Let's start with the Meze's strong suit, the low-end. If sound quality was based on bass alone, this would easily be an 8 or 9 out of 10!

The bass is powerful, in your face, and with good sub-bass extension. If there is one critique, the bass could be punchier and not bleed as much into the lower mids.

Some may consider the sound "boomy" or "dark", but I think there is still enough mids and highs to still appease most casual listeners, and some audiophiles.

If there was one frequency range that is lacking, it would be the highs.

They lack sparkle and can be a little veiled compared to your "analytical/neutral" headphones.

That said, the benefit of these smooth highs is that the sound is completely NON-fatiguing.

There are headphones that are extremely analytical to the point that the high-end is very harsh and fatiguing to listen to for an hour.

That is fortunately NOT the case with these, in fact the opposite. You can listen to these for hours upon hours and not risk the highs being offensive. If anything, it may be the bass that can get tiresome (although not for me!)

This is a closed-back headphone that still has a very good soundstage all things considered, although not like open-back cans, because physics.

- **Directions for this task**:
Answer these questions about the headphone review:
(a) What rating out of 10 would the headphones get if sound quality were judged on bass alone?
(b) Which frequency range does the review name as lacking?
(c) Are these headphones closed-back or open-back?

- **Supplied information**:
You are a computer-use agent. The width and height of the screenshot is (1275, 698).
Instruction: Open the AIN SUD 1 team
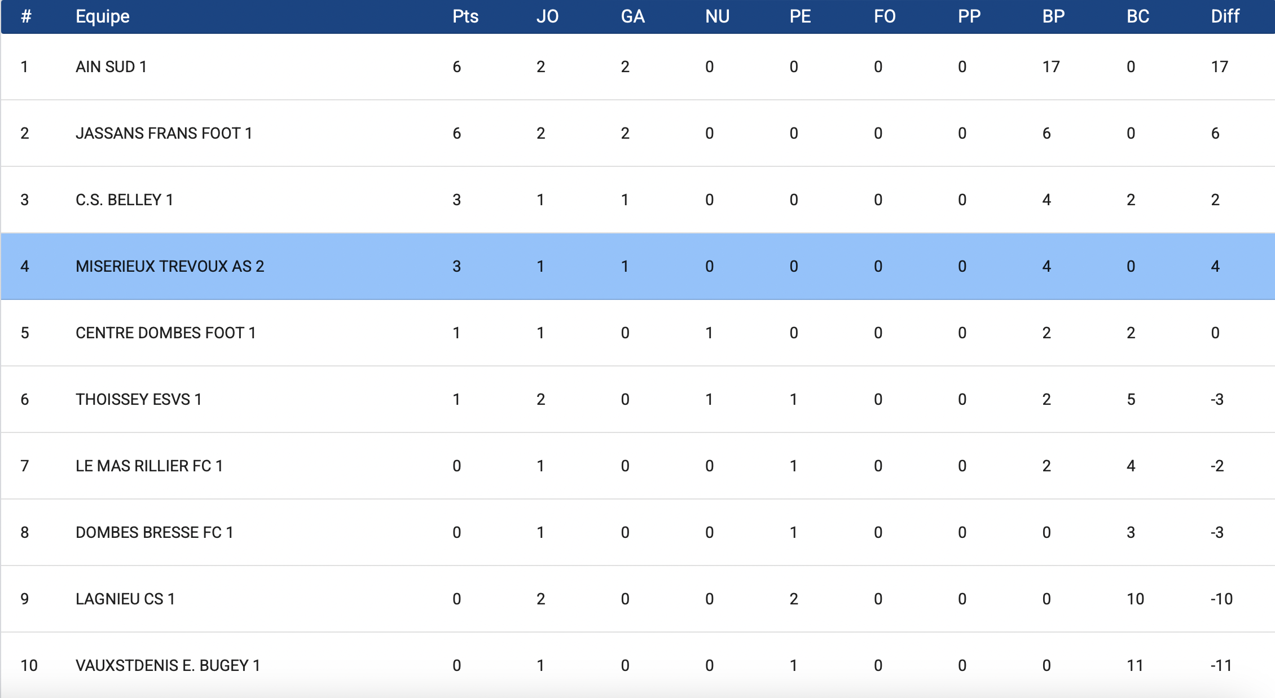(111, 67)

- **Solution to this problem**:
(a) An 8 or 9 out of 10.
(b) The highs.
(c) Closed-back.